■ Requirement
Please find every line in the material below that contains the string "sidebar" and copy each one in full. Case counts.

■ Input data
▽
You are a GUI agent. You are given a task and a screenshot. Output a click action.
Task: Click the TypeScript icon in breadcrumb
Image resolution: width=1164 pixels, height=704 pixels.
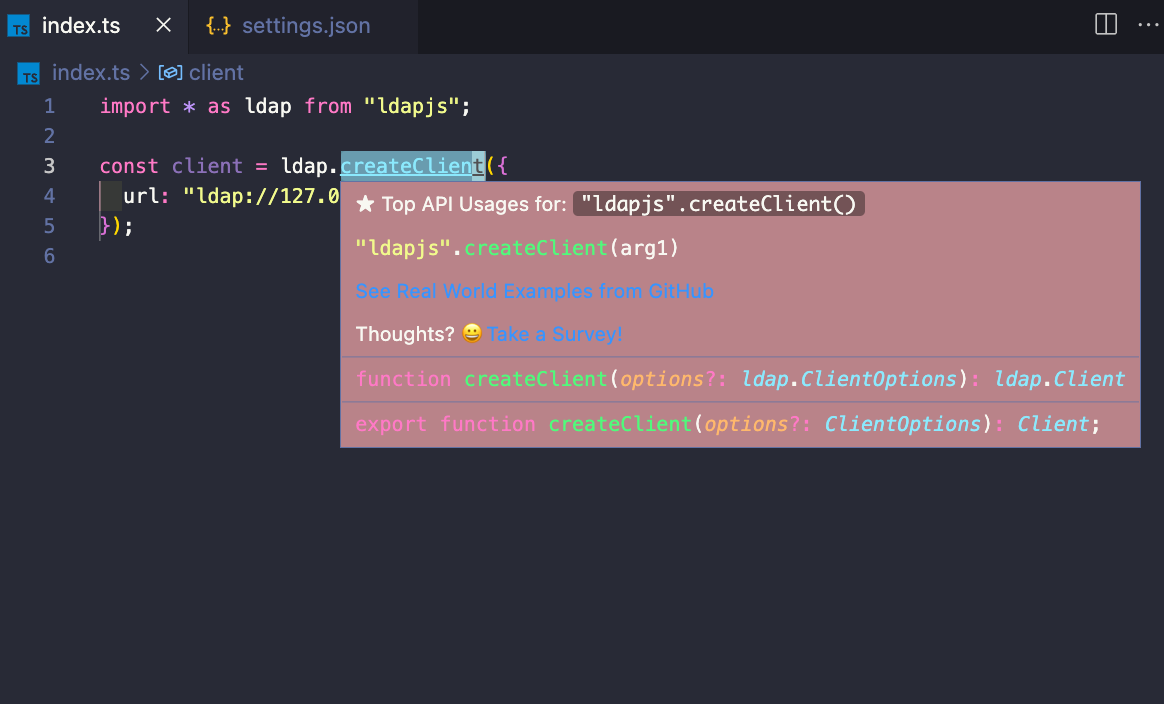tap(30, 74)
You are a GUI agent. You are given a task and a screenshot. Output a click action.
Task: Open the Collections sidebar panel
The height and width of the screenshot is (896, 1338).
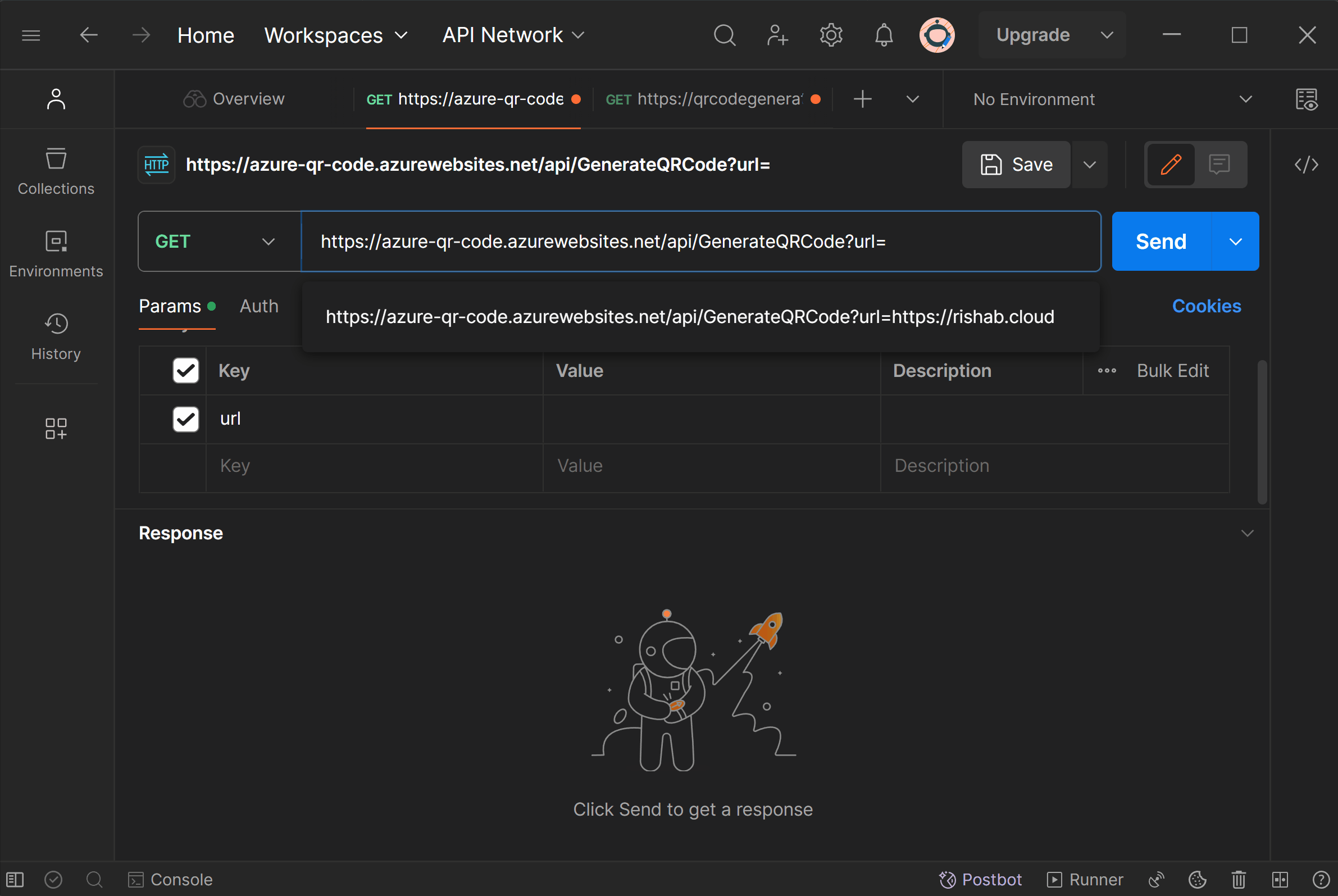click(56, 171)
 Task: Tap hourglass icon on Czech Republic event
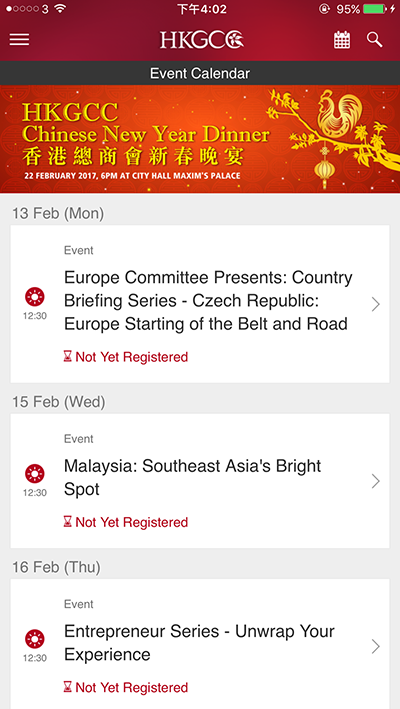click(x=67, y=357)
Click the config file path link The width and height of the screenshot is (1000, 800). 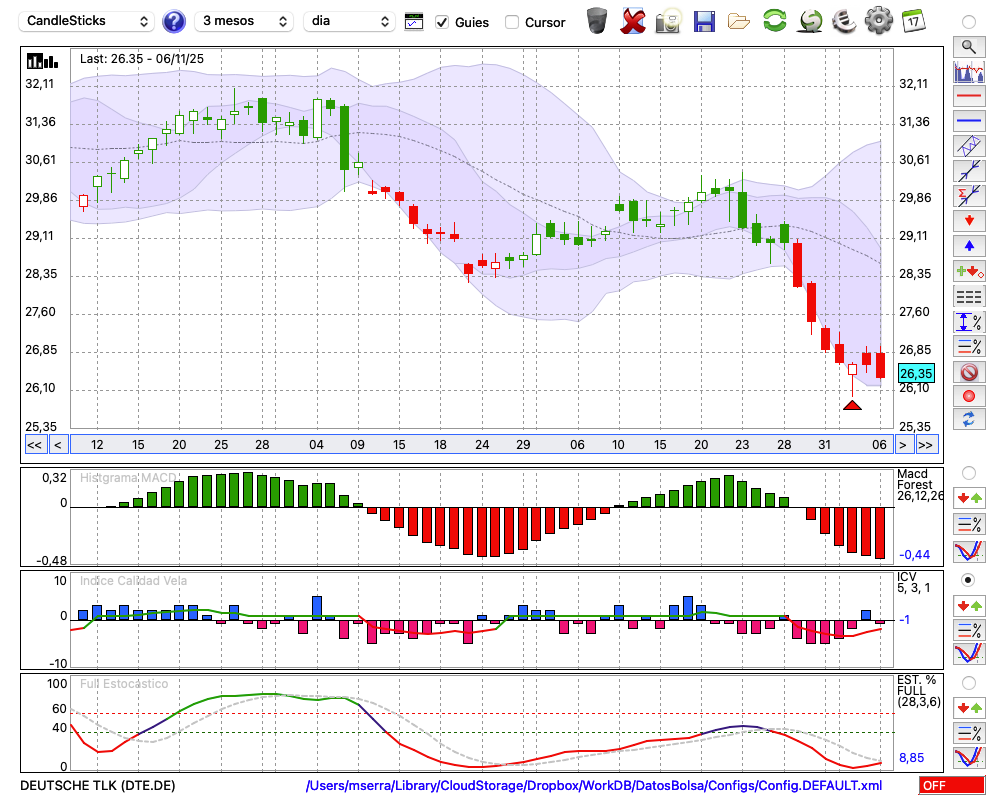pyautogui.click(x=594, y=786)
△
▽
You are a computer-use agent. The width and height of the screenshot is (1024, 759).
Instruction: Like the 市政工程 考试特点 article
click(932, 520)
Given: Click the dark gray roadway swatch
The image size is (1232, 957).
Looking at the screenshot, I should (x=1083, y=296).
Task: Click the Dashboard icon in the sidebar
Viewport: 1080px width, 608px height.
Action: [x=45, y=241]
△
▽
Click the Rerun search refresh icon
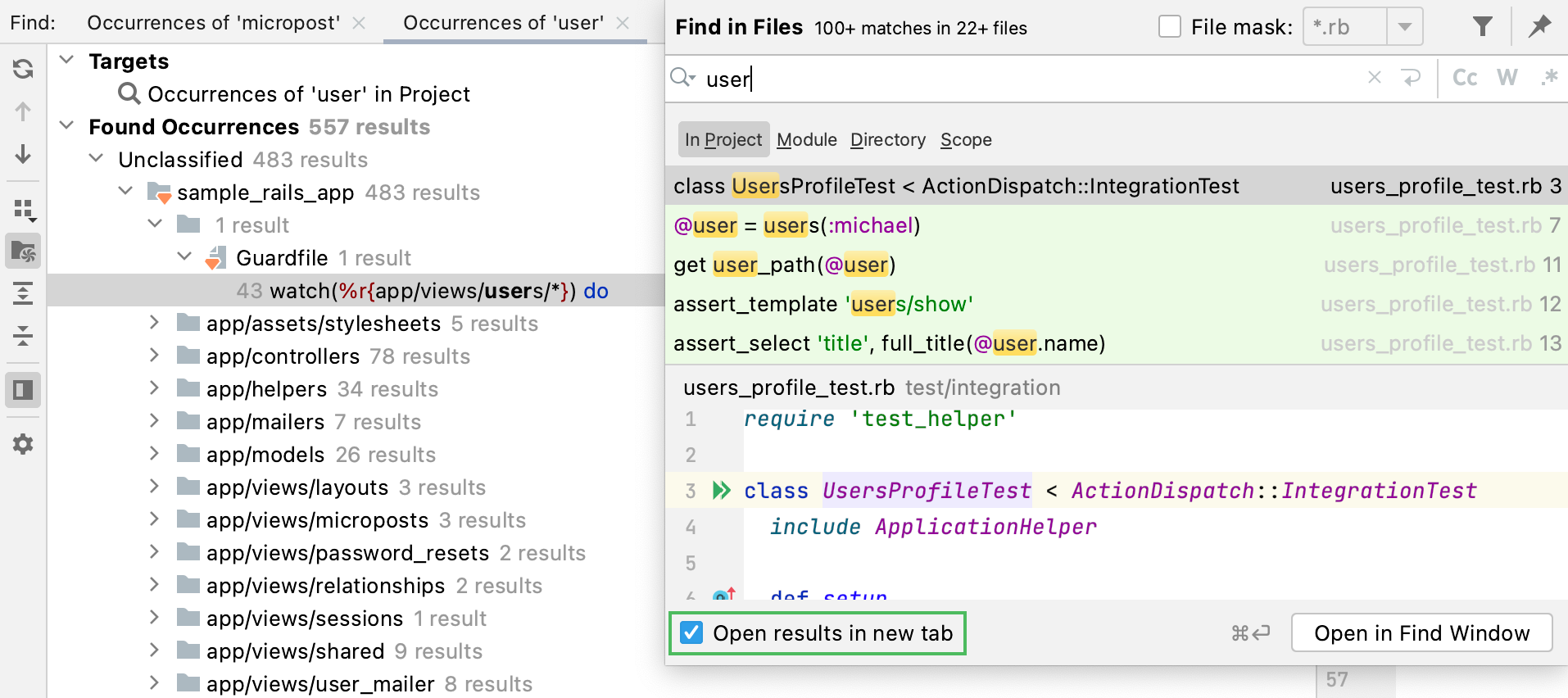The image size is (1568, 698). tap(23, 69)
△
■ Solution to this task
Task: Open the Collections sidebar panel
Task: Click the Dashboard icon in the sidebar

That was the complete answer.